Disciplines > Human Resources > Job Analysis > Information Interview

Description | Discussion | See also

 

Description

Understand the work by interviewing the people who perform the job to elicit the detail of what is done, how it is done and the skills and knowledge that are required.

Depending on the situation, you may prepared a detailed questionnaire beforehand or may alternatively start only with a few guiding principles and probe for details as areas of note are discovered.

A simple method that can be useful in some situations is to ask them to talk you through a typical day. 'What happens next?' is a useful question here. Similarly, you can use this walkthrough for individual parts of a process.

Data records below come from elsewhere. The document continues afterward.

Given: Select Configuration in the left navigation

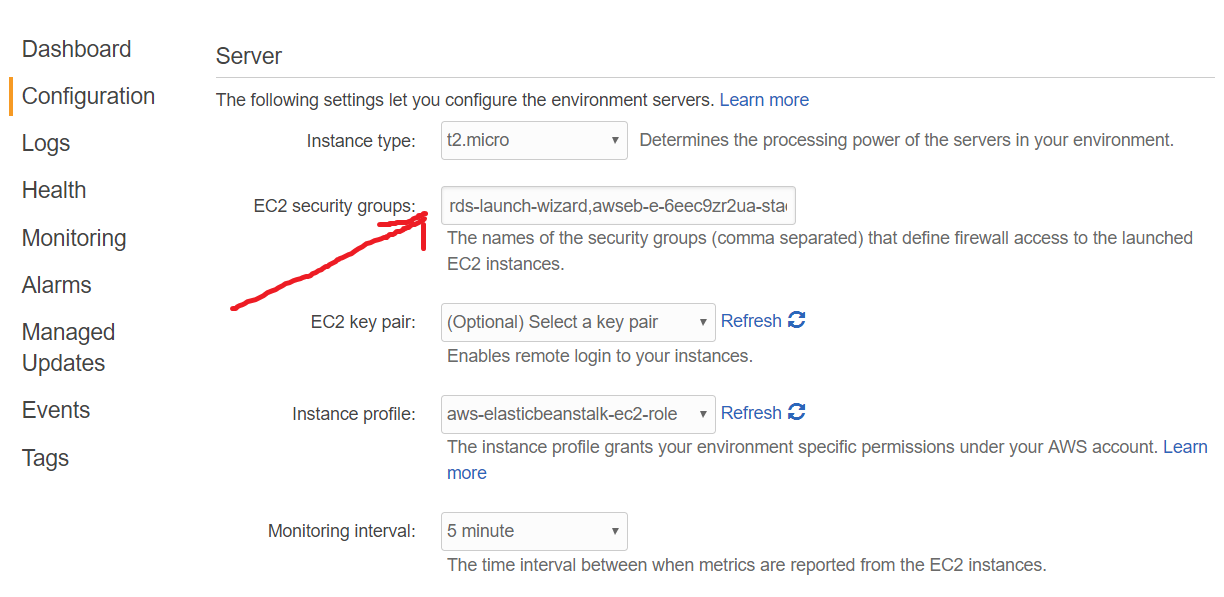Looking at the screenshot, I should pos(88,96).
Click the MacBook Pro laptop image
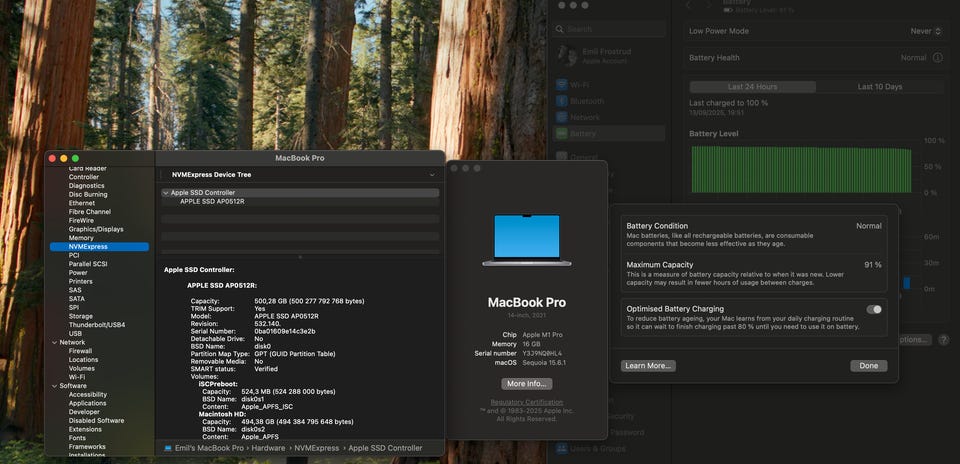This screenshot has height=464, width=960. [x=526, y=240]
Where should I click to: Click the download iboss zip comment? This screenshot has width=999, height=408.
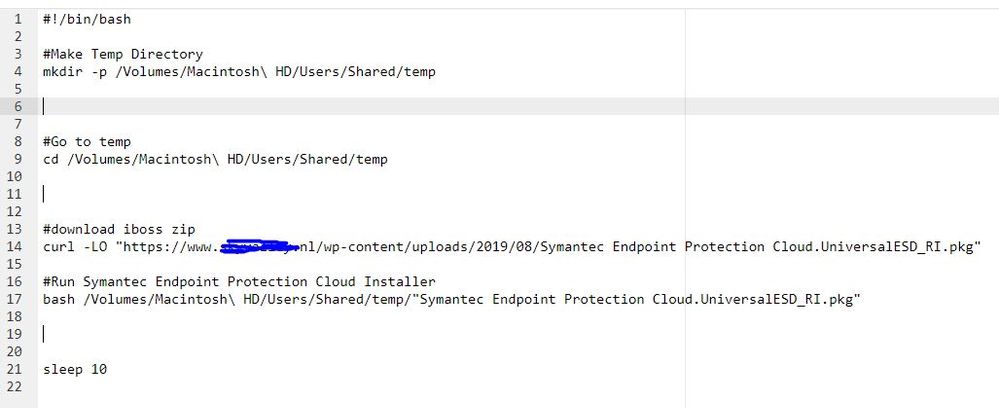(x=119, y=229)
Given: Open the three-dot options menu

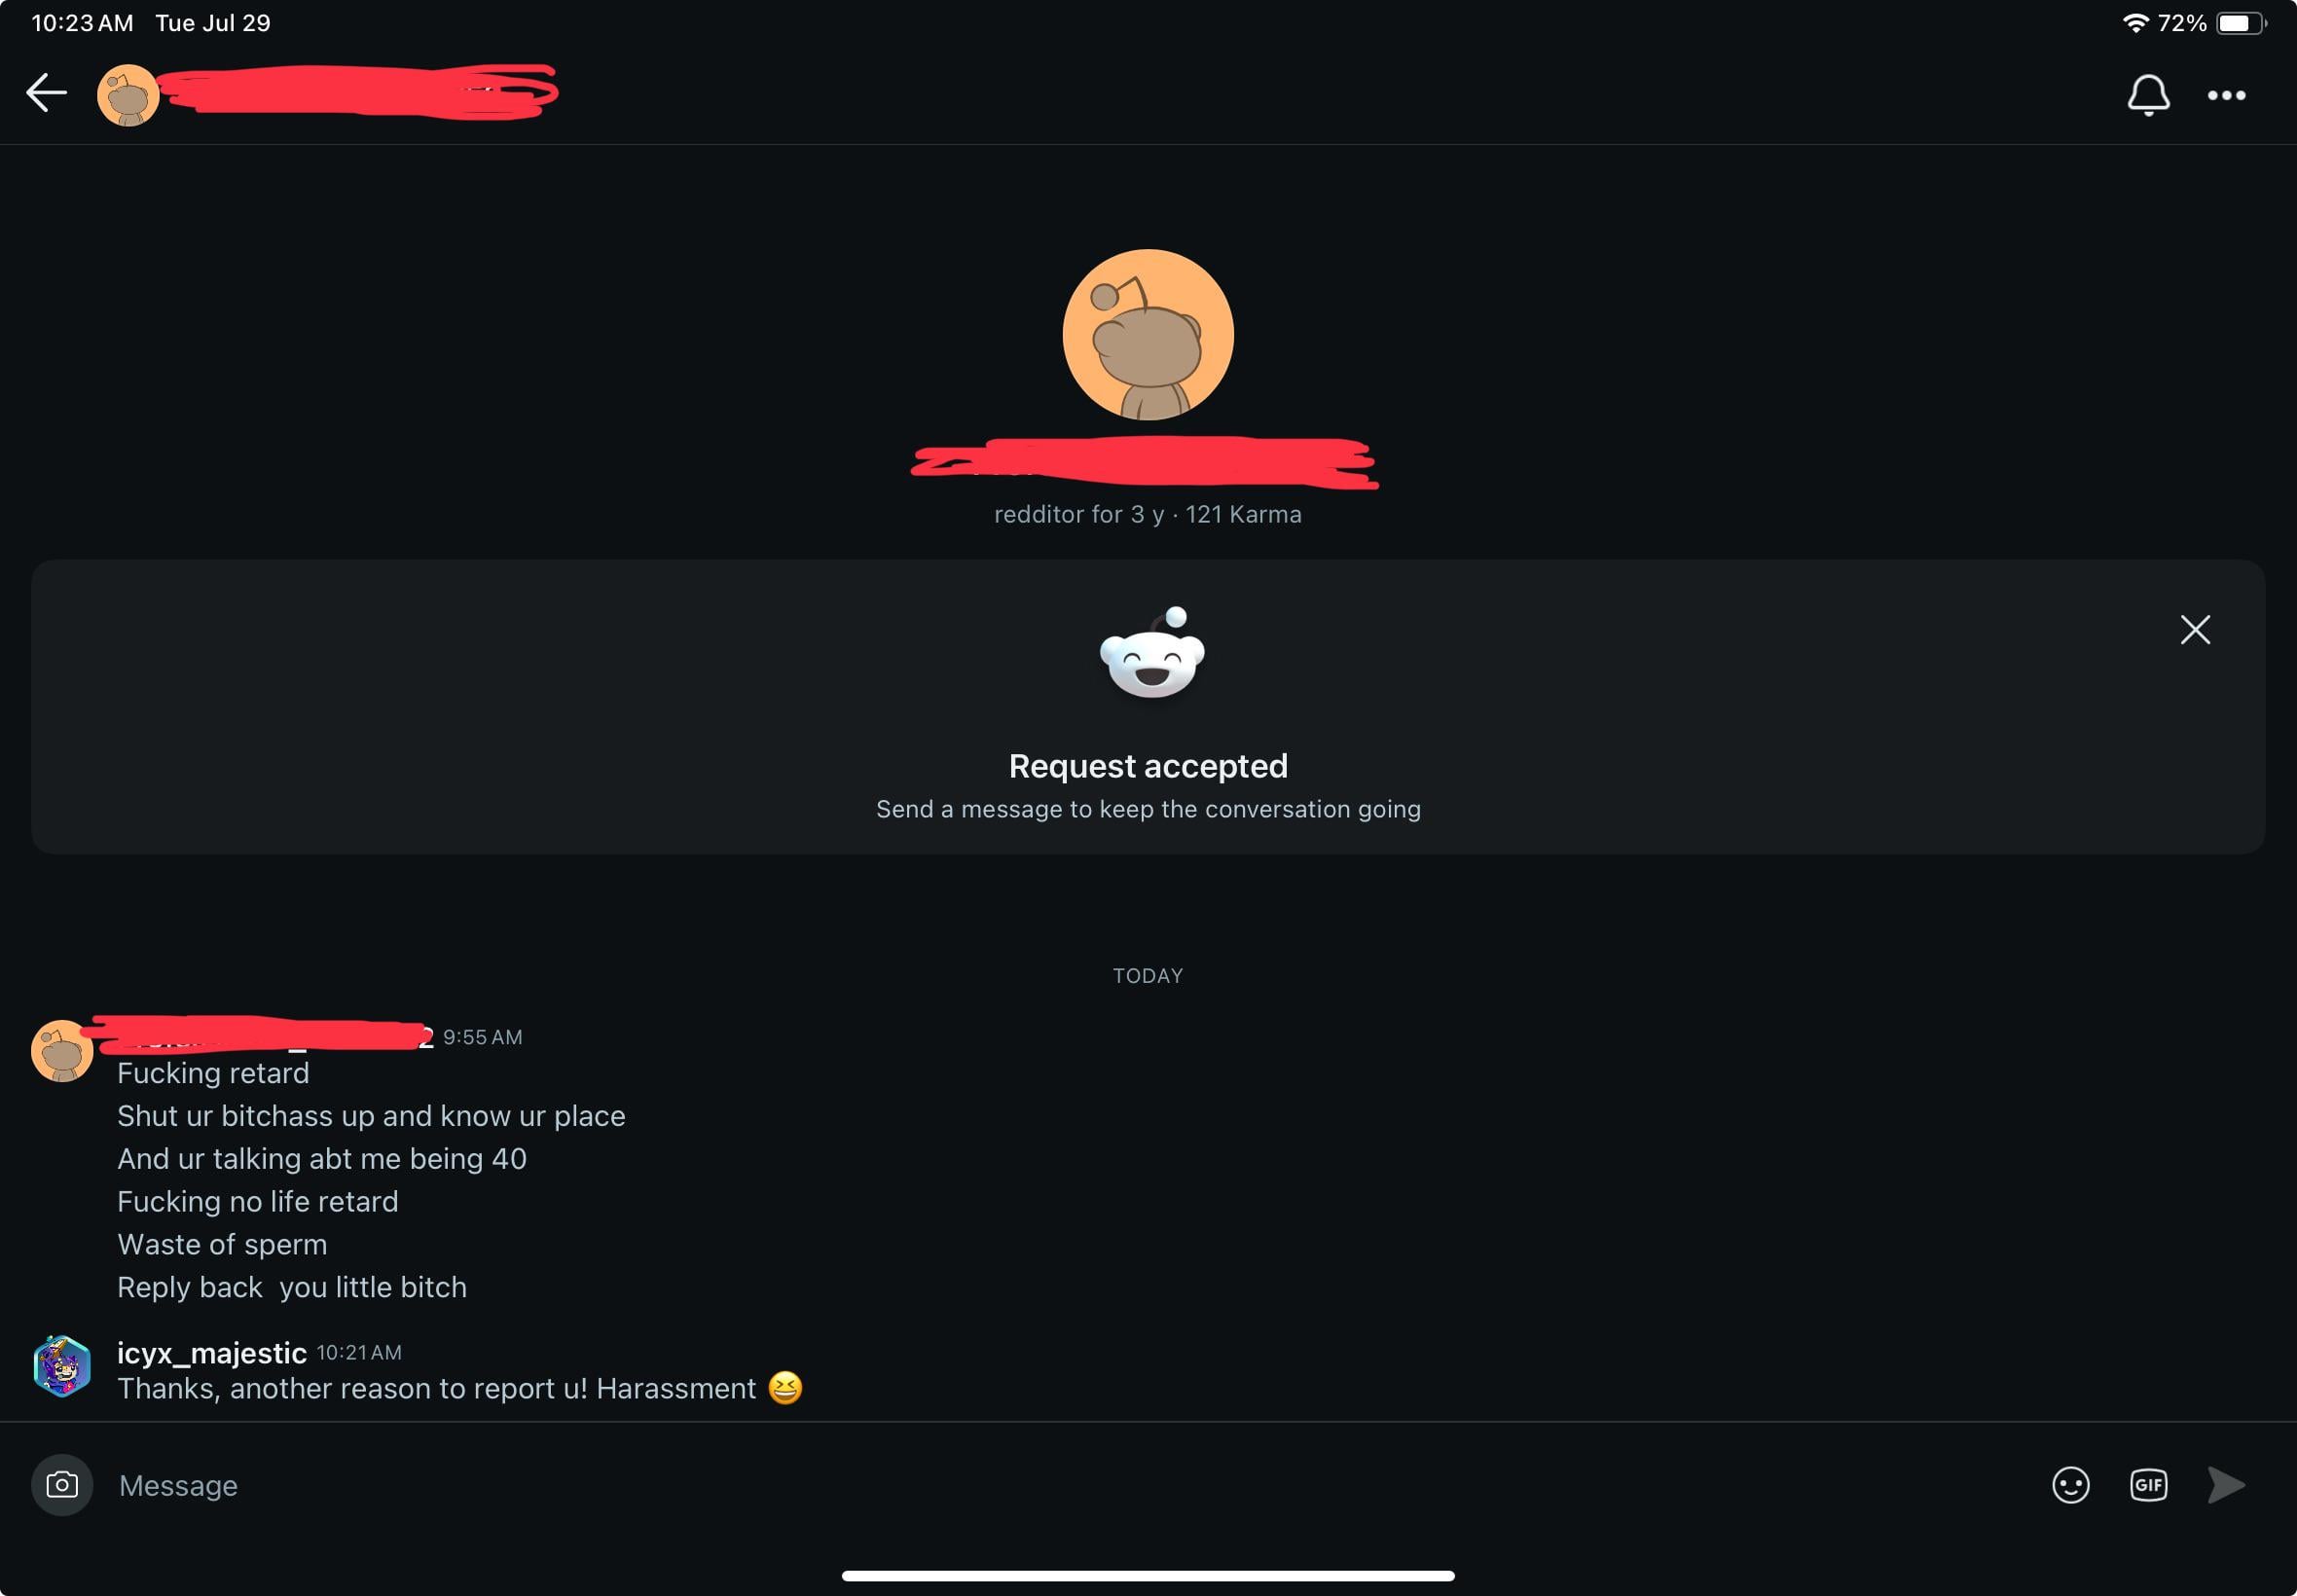Looking at the screenshot, I should [2226, 95].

Interviews are also useful for capturing emotive aspects of the job as you can read 'full body communication' to detect more subtle communicative elements.

Always keep the purpose of your interview in mind when doing this, constraining any temptation to dive off into areas of interests that will not add value to the outputs of the process.

Discussion

Use of questionnaires and checklists in interviews can be distracting for the interviewee and prevent or limit the ability of the interviewer to probe for details. This can be mitigated by giving greater leeway to the interviewer, using the checklist more for guidance (and the interviewer should, of course, be given guidance on this).

A problem with interviews is that you may hear what they want you to hear, for example covering up what they perceive as failings or idealizing the process.

Walking through real situations is useful to capture what really happens.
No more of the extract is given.